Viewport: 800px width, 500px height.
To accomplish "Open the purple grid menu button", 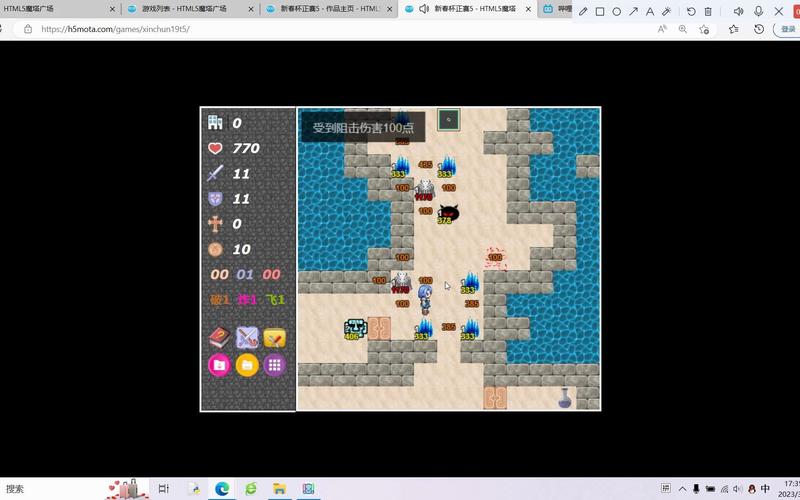I will click(275, 365).
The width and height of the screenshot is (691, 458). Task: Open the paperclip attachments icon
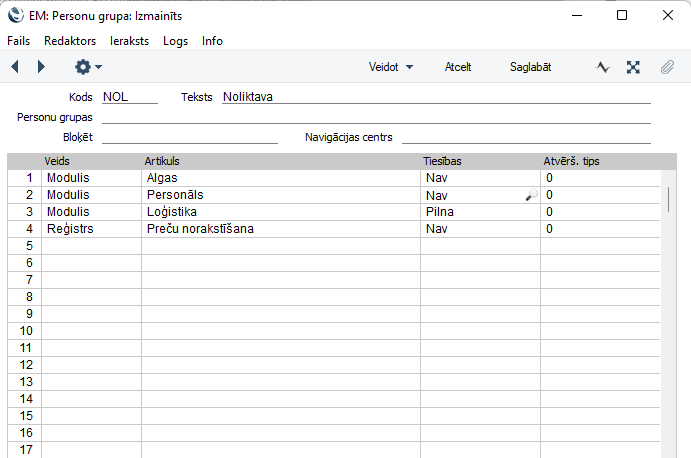[x=667, y=67]
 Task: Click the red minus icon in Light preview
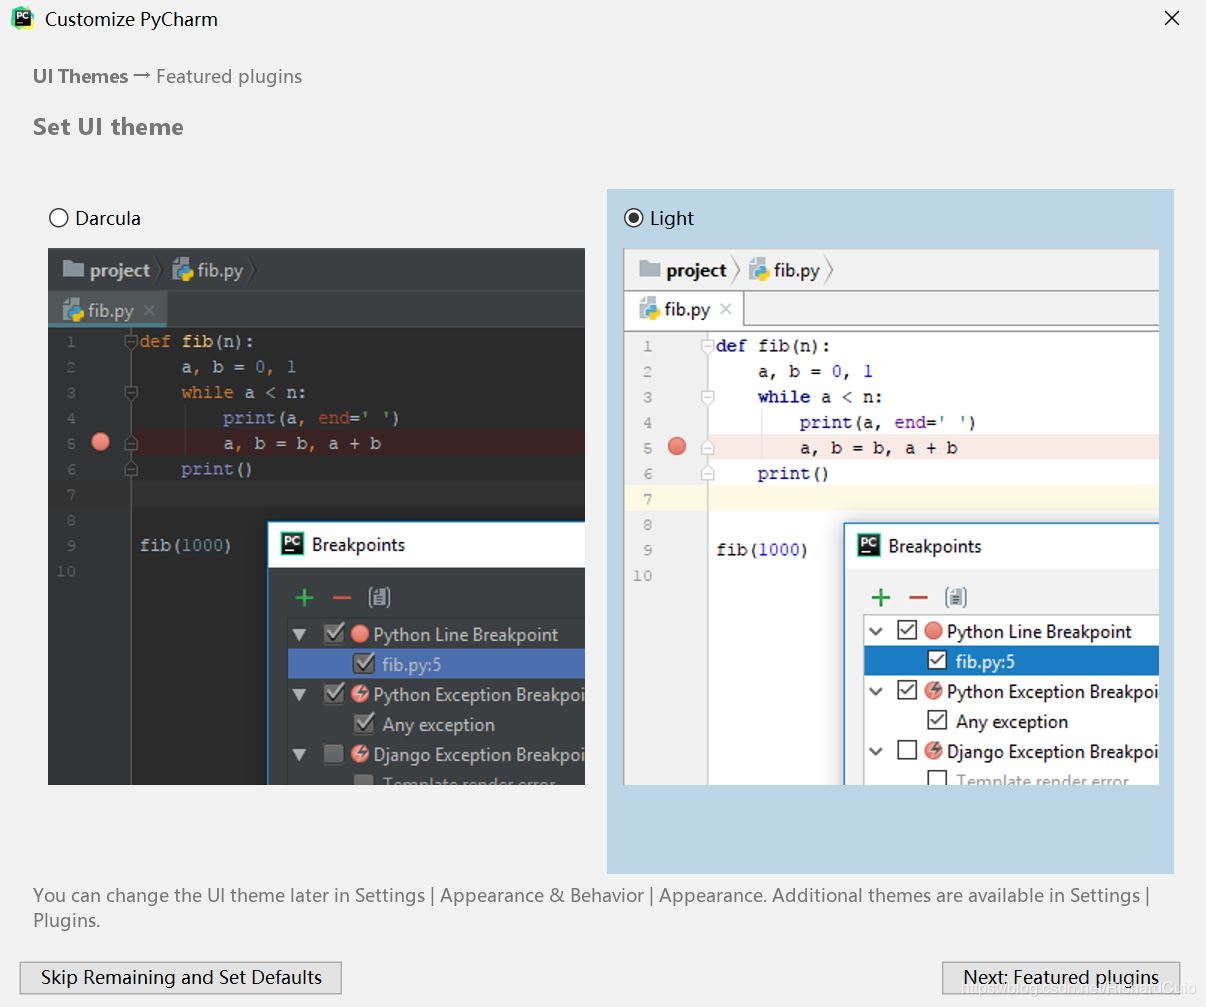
====
__Prompt__:
Reproduce exactly, without any picture, the lines from the one bearing "The width and" to the last line of the records above.

__Result for this task__:
The width and height of the screenshot is (691, 458). Task: Open the paperclip attachments icon
[x=667, y=67]
 Task: Click the red minus icon in Light preview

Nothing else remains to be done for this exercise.